The Fort Pulaski cemetery is small and often missed as people either head toward the Visitor Center or make their way to the lighthouse trail. It’s easy to miss if you aren’t paying attention. With only two marked graves and a small memorial surrounded by a short wall, it’s hard to believe that thirty-seven people are buried in this cemetery, with there likely to be others.
The majority of these thirty-seven are unknown. Some of these unknown are most likely construction-era burials. Fort Pulaski took eighteen years to construct, from 1829 to 1847 and burial records during this time period are practically non-existent. Thus, we can really only speculate as to who these people might have been. These workers were a mixture of white men and free and enslaved African Americans. The majority most likely would have been local to the area, but there are records of both Irish and English immigrants hired as laborers as well.
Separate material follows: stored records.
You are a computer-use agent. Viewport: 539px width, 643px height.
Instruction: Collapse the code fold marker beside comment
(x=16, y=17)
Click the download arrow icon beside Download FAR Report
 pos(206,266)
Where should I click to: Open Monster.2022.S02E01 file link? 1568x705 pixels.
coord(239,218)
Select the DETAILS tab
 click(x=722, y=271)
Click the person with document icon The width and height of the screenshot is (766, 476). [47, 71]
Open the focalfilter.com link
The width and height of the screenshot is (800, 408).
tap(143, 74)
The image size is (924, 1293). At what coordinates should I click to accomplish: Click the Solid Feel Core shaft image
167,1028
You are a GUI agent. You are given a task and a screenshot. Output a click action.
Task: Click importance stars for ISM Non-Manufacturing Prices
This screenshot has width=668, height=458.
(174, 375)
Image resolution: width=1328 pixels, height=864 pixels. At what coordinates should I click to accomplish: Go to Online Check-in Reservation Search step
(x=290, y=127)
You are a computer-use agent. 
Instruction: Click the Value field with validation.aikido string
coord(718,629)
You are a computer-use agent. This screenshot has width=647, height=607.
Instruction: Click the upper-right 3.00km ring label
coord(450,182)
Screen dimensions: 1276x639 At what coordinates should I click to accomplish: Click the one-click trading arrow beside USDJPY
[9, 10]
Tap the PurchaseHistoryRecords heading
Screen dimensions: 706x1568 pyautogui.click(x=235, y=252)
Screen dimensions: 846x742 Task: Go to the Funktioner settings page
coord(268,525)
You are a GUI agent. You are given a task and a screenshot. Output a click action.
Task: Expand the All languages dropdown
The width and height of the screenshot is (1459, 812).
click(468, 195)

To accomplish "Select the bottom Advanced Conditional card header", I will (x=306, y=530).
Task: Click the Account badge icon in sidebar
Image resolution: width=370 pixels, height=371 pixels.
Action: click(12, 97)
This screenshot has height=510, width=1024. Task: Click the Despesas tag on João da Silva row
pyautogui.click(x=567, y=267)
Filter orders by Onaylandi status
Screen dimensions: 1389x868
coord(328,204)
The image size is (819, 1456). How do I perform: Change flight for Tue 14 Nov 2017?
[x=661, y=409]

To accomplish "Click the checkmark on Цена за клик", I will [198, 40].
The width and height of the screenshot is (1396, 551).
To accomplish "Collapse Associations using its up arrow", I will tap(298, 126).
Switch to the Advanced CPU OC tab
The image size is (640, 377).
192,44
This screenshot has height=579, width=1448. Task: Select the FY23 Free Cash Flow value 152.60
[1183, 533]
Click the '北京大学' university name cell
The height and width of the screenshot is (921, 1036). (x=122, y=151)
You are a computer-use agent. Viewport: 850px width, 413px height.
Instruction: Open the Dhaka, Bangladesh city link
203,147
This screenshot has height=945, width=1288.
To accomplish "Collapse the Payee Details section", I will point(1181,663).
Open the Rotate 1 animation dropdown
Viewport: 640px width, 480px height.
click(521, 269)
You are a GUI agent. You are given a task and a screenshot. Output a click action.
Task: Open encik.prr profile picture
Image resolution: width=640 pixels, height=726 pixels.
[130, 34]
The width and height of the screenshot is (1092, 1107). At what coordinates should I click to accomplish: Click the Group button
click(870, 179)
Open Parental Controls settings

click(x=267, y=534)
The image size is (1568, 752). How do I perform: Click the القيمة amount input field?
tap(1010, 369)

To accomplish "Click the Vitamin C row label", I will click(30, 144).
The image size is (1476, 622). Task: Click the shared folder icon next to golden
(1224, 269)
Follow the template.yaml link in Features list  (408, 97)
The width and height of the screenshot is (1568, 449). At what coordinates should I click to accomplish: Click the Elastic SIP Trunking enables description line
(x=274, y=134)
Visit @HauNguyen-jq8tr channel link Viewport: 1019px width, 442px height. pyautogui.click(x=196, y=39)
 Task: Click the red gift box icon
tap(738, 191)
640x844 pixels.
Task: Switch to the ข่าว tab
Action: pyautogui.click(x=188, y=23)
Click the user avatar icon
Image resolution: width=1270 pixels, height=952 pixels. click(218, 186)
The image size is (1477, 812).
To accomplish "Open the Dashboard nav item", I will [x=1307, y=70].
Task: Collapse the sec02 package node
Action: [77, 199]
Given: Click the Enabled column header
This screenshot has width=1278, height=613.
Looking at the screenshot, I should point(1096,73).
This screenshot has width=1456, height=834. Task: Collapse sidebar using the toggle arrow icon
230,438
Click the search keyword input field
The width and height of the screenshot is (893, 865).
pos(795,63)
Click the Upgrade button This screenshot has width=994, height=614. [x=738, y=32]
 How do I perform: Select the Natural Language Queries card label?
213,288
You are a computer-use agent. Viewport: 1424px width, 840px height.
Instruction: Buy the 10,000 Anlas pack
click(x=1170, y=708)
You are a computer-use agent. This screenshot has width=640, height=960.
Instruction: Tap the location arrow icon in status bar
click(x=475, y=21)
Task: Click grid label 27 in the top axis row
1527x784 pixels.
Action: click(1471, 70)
Of the two marked graves, very little is known about either of them. The first marked grave pre-dates the construction of Fort Pulaski by over twenty years. A simple fort called Fort Greene stood on the island from the 1790s to 1804. Lieutenant Robert Rowan was a member of the 1st Regiment of Artillerists and Engineers stationed at Fort Greene in the year 1800. His marker tells us all we know for sure about Rowan: he died on March 3, 1800, at only twenty-five years old. What he died from or why he is buried here and not elsewhere is not known.
Much like Robert Rowan, little is known about the second marked grave, but what we do know about it tells a sad story. In 1872, Lieutenant Charles Sellmer lived on Cockspur Island with his wife, Marion. He was stationed at the Quarantine Station on the island, checking ships for disease and quarantining them when need be. On April 21, 1872, the couple welcomed a child into the world and named him Charles Howard Sellmer. Tragically, the babe never reached three months old and died on June 15, 1872. He was buried in the small cemetery with Rowan and the Civil War dead.
Among these Civil War dead are thirteen Confederate soldiers. Given the nickname “The Immortal 600” because of their original number, a little over five hundred Confederate officers were imprisoned at Fort Pulaski from October 1864 to March 1865. During that time, thirteen died of disease, mostly diphtheria and diarrhea. Today a marker with all thirteen names and their units stands in the cemetery to mark their final resting places.
Despite there being thirty-seven known burials at this site, these are not the only people who died on Cockspur Island. Had you paid Fort Pulaski a visit during the Civil War, you most likely would have seen quite a few more markers in this little cemetery. A number of Union soldiers died on the island between 1862 and 1865, but their remains were reinterred after the war in South Carolina at the Beaufort National Cemetery.
When visiting Fort Pulaski today, you may notice the occasional coin placed on either of the marked graves or on the Immortal 600 memorial. The majority of these coins are pennies, and you may have wondered why people are leaving money on graves. The tradition of leaving coins and other items at grave sites dates all the way back into antiquity. But it is only recently that leaving coins on military graves in particular has taken on a different meaning.
Though there is no verifying where exactly this new tradition began, many have embraced it nonetheless. On a military grave, quarters often signify that the one who left it was with the soldier when they died. A dime means the leaver served with the soldier. A nickel indicates that they trained together. And a penny simply means that you visited.